Por suerte las cosas mejoraron rápidamente. Su padre –“un trabajólico”, aclara– entró a trabajar en la industria petrolera e incluso inventó un aparato para detectar el flujo de crudo. El lazo con Chile nunca se perdió: todos los años, en los inviernos, las Fiestas Patrias y el verano, cruzaban a ver a la familia. Aunque el destierro deja huellas indelebles.

Un cruce que Alarcón ha seguido haciendo religiosamente (desde hace tres años pasa todos los veranos una temporada  en Puerto Octay), también por razones profesionales.

Su próximo proyecto literario –que ya tiene tres años de investigación– tiene que ver con Neltume, esa zona que fue testigo privilegiado del auge de la UP, con su Reforma Agraria y la toma de fundos, el terrorismo de Estado tras el golpe (recordemos que la Caravana de la Muerte también pasó por Valdivia), y el fracasado intento del MIR de montar una guerrilla en la región a comienzos de los 80. “Dos momentos de intensidad política, de tragedia colectiva, y de horror y espanto para cientos y miles de chilenos que pasaron por la tortura y la muerte”, sentencia.

Es un tema que le toca muy de cerca porque sus orígenes están en esa zona. “Mi familia directamente no se vio afectada, pero siempre el tema estuvo en esos fogones, en esas mesas, en el verano y el invierno cuando viajábamos al sur”.

cristianalarconPor ahora

Por ahora, Alarcón descansa de su último libro, presentado en Buenos Aires en septiembre, Un mar de castillos peronistas. Allí se despega del reportero judicial que lleva adentro y opta por crónicas que pasan de las favelas cariocas a su participación en una marcha por la legalización de la marihuana, de un trote por el legendario Parque Lezama a una boda colombiana, con un protagonista que es él mismo y que transita en un mundo “de artistas e intelectuales urbanos, donde hay muchísimo disfrute y goce”.

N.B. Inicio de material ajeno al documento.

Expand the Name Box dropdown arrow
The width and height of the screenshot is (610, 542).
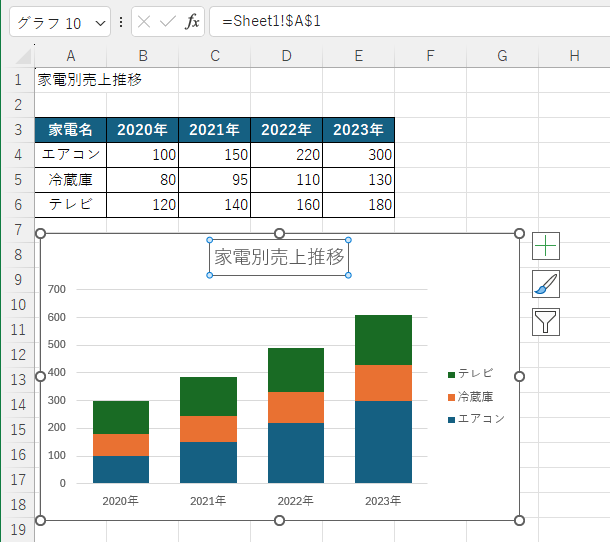tap(99, 22)
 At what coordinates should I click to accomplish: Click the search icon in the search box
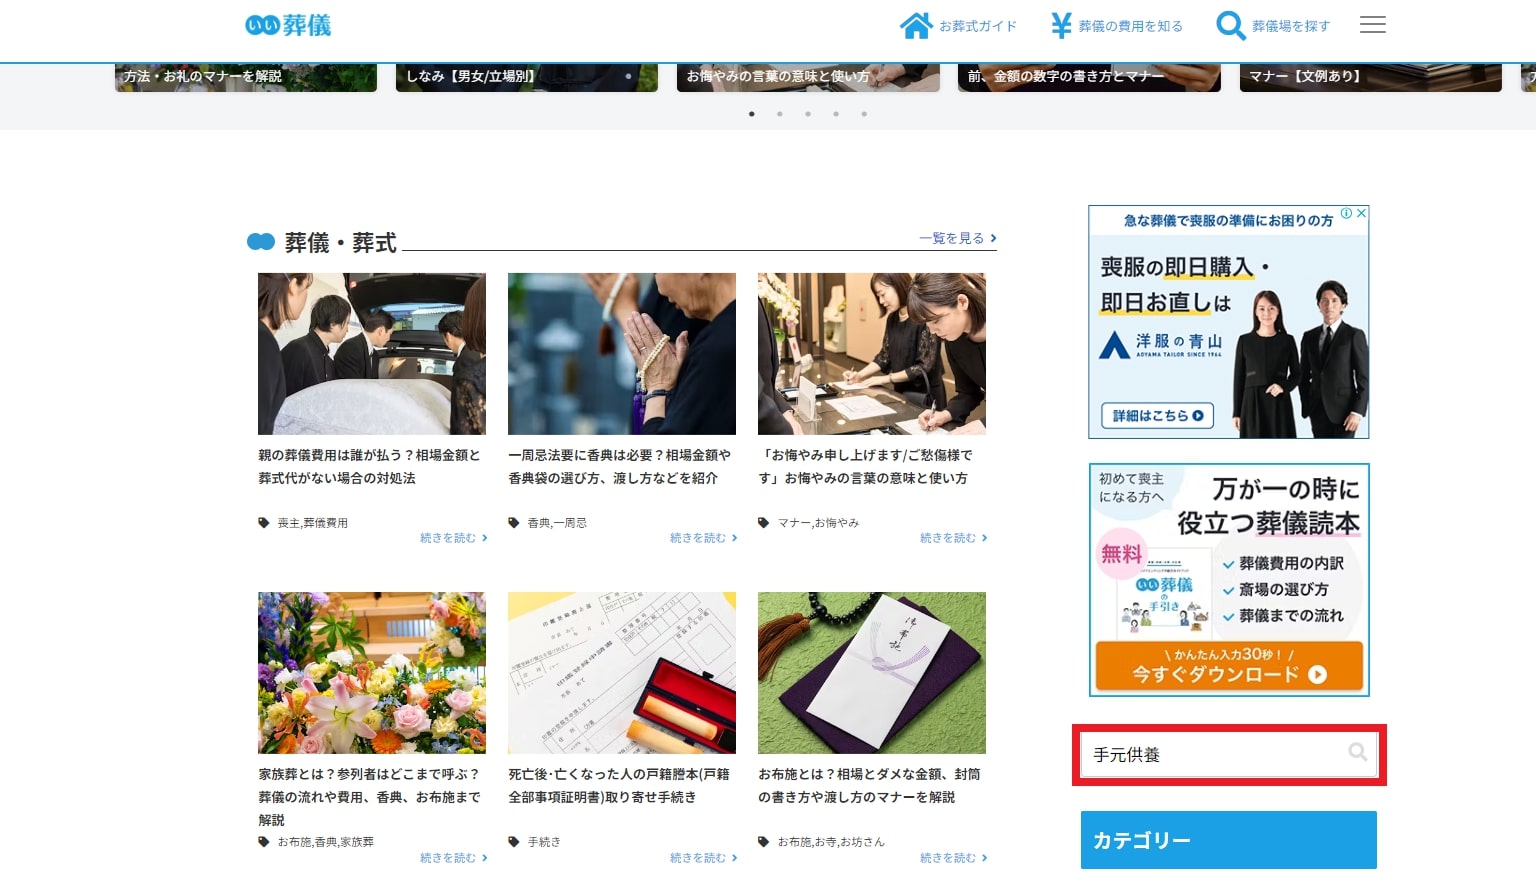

El título proviene de otra frase escuchada en un paseo familiar a la playa de Las Grutas (Río Negro, Argentina), compartida con tantos otros argentinos que acudían “con sus sillas y sombrillas, y sus heladeras llenas de comida y bebida” en medio de “una prosperidad ganada con el kirchnerismo por muchos sectores medios que no habían accedido al disfrute del verano y el tiempo libre en el mar, y ahora podían relajarse y disfrutar y jugar al tejo y al fútbol, y a construir castillos de arena. ‘Castillos peronistas’”.

Una prosperidad que fue fruto de un gobierno que sacó a la Argentina de su peor crisis social, política y económica de su historia, y que Alarcón defiende a brazo partido, “un populismo latinoamericano muy mal visto, por cierto, por los sectores liberales progresistas como los chilenos”, dice.

“Hasta mis amigos chilenos más de izquierda ven a (la presidenta) Cristina (Fernández de Kirchner) como una especie de (Hugo) Chávez con pollera y les cuesta mucho comprender las dinámicas políticas y culturales de un fenómeno como el peronismo”, lamenta.

Por eso rechaza comparar los saqueos de diciembre del 2001 (tras tres años de recesión y en medio de una pobreza que alcanzaba a la mitad de los argentinos) y que causaron la caída del gobierno de Fernando de la Rúa, con los últimos ocurridos en medio de huelgas de las policías provinciales y alentadas por estos últimos, según dice.

De hecho, un monitoreo que realiza constantemente la revista Anfibia en los sectores populares de Buenos Aires concluye que, a diferencia del 2001, ahora “no hay hambre”. “A pesar de que los niveles de desigualdad siguen siendo injustos, la desigualdad es tanto menor que cuando comenzó el kirchnerismo. Estamos hablando de otros tipo de necesidades”. Dicho de otra forma: el 2001 se llevaban carne; hoy se llevan plasmas.

Todo con una desigualdad mucho menos profunda “que la terrible desigualdad chilena”. Porque, sin lugar a dudas, frente al neoliberalismo chileno, “yo sigo eligiendo al peronismo y al kirchnerismo como formas sanas de acceso a una vida más digna para las mayorías”.